With my second book finished and fuelled with new creative and playful energy it was clear what my main project for the break between the exams of my third and the start of my fourth semester would be. Paint, brush and canvas were put back to work and I created my dance painting no. 823 Tanzen! 2.19 during the following weeks.
Dragiputz, art studio dragon, chief of security and appointments.
If you dial my number, Dragiputz may answer the phone. As chief of security and appointments he keeps my phone often to himself. But don’t worry if no one answers. Dragiputz is probably dancing. As when no one is looking Dragiputz likes to dance to the ringing tune. Luckily my phone has an answering machine.
I know Dragiputz, my art studio dragon, since childhood. He is a very loyal dragon. For many, many years he hid in my parent’s attic. Some years ago, I helped my parents to clean the attic, Dragiputz saw his opportunity and sneaked down into the laundry room. As he is a very curious dragon, he climbed into the washing machine but not without turning it on beforehand. He enjoyed the ride. But as it was quite exhausting, he decided to rest for the following years on a rocking chair with view on Mount Pilatus.
In 2018 I moved from Rheinfelden back to Horw near Lucerne. One morning thereafter Dragiputz was standing in my art studio and proclaiming that from now on he will be my chief of security. Any protest was useless. He decided that one of my bar stools would be his new dragon’s horst as the view was perfect from there. To make it more comfortable he “found” a pillow and claimed it as his own.
Nowadays he likes sitting on his dragon’s horst for hours and hours to come enjoying the view on Mount Pilatus and Lake Lucerne.
Back in 2008, I graduated from the Schweizerische Hotelfachschule Luzern and was looking for a job. Besides writing applications, I decided to create some art. The goal was, to create not just a sketch like I did mostly before but to create art in a quality someone may would pay money for. I had the first ideas for E‘ FANTI BA‘ during my last semester and it seemed a great idea to create it for real. So, I started. E‘ FANTI BA‘ is a mosaic. I decided to craft all pieces by hand. A bit later I noticed that I had to craft a lot, really a lot more pieces than I thought. More than 14’000. But I did it and completed E‘ FANTI BA‘, my painting no. 1, some months later.
But how should I sell it? I offered it for a small fortune on an auction site. And then it happened, … a billionaire bought it for tenfold the asking price, … ;) …, no, you wish, …, you can still view it at my art studio. At least for now. There may be one of those legendary billionaires stopping by and buying E‘ FANTI BA‘ for his or her living room soon.

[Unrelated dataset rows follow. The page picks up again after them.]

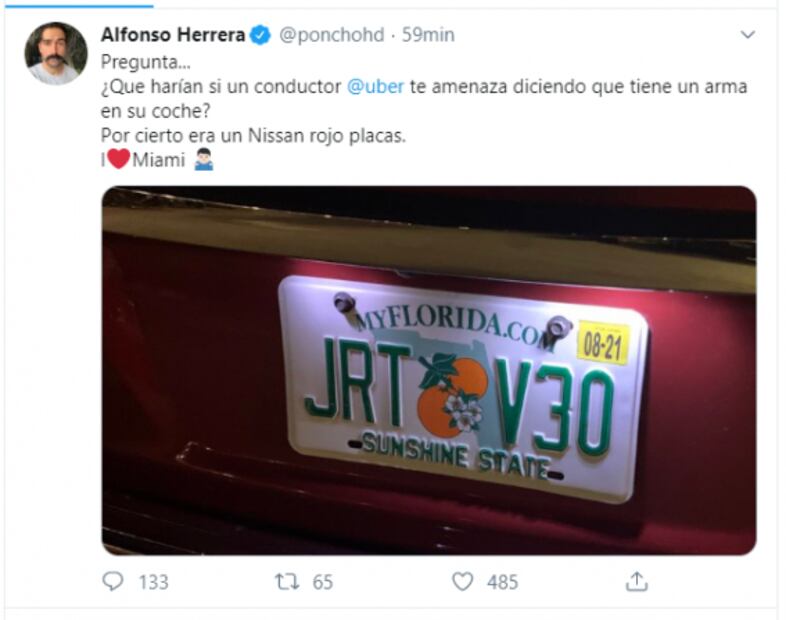
Task: Click the man emoji after Miami
Action: point(204,159)
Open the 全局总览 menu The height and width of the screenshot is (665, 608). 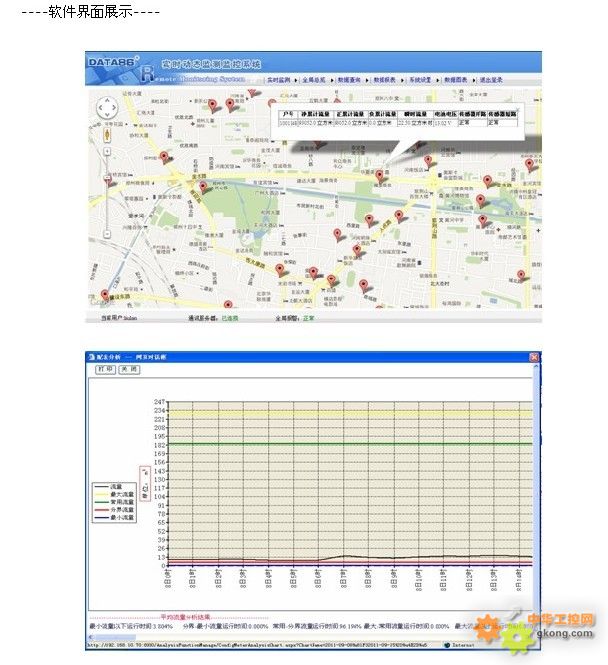318,78
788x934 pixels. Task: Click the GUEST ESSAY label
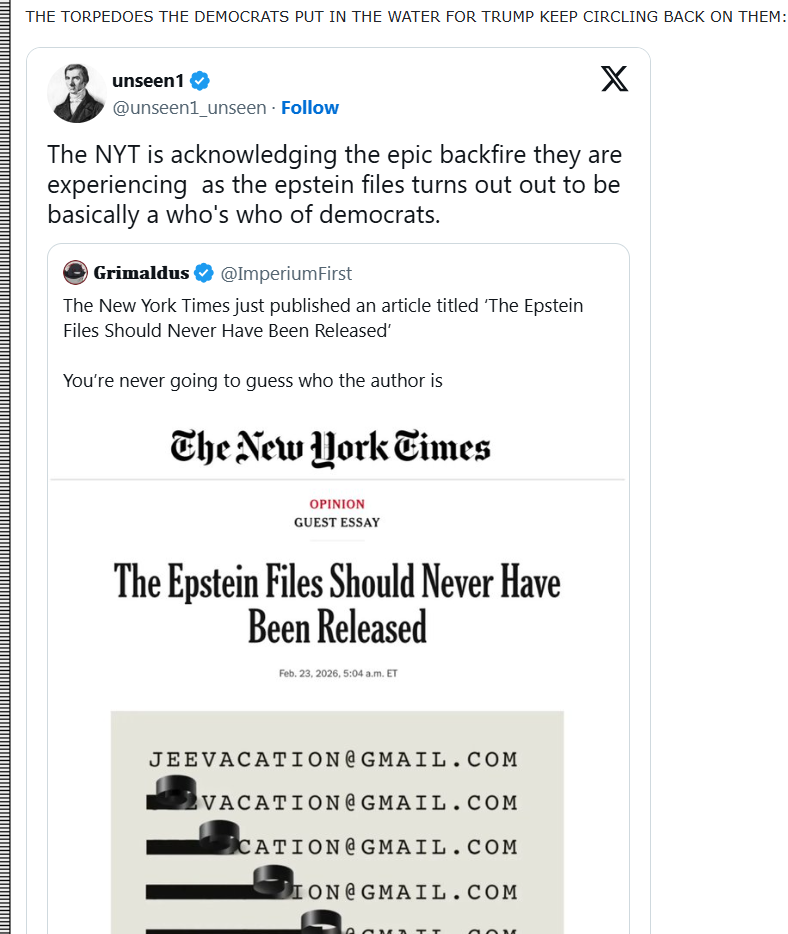337,522
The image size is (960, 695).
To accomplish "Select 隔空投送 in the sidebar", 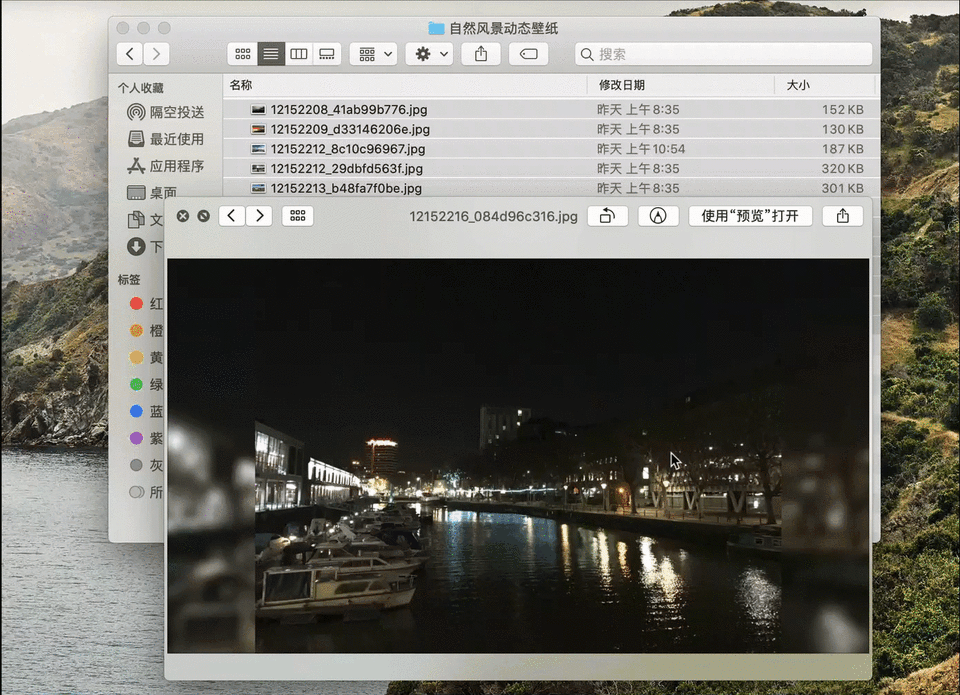I will pos(165,112).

If you are speaking German I recommend you to switch to the German version and read the full story about E‘ FANTI BA‘. In short: E‘ FANTI BA‘ is not only an artwork, it is supposedly the only existing evidence of E‘ FANTI BA‘ the celebrated spa for elephants run by elephants and forbidden for humans. Unfortunately, it’s supposed location is long lost. But luckily you can still get an impression of it by viewing my mosaic E‘ FANTI BA‘.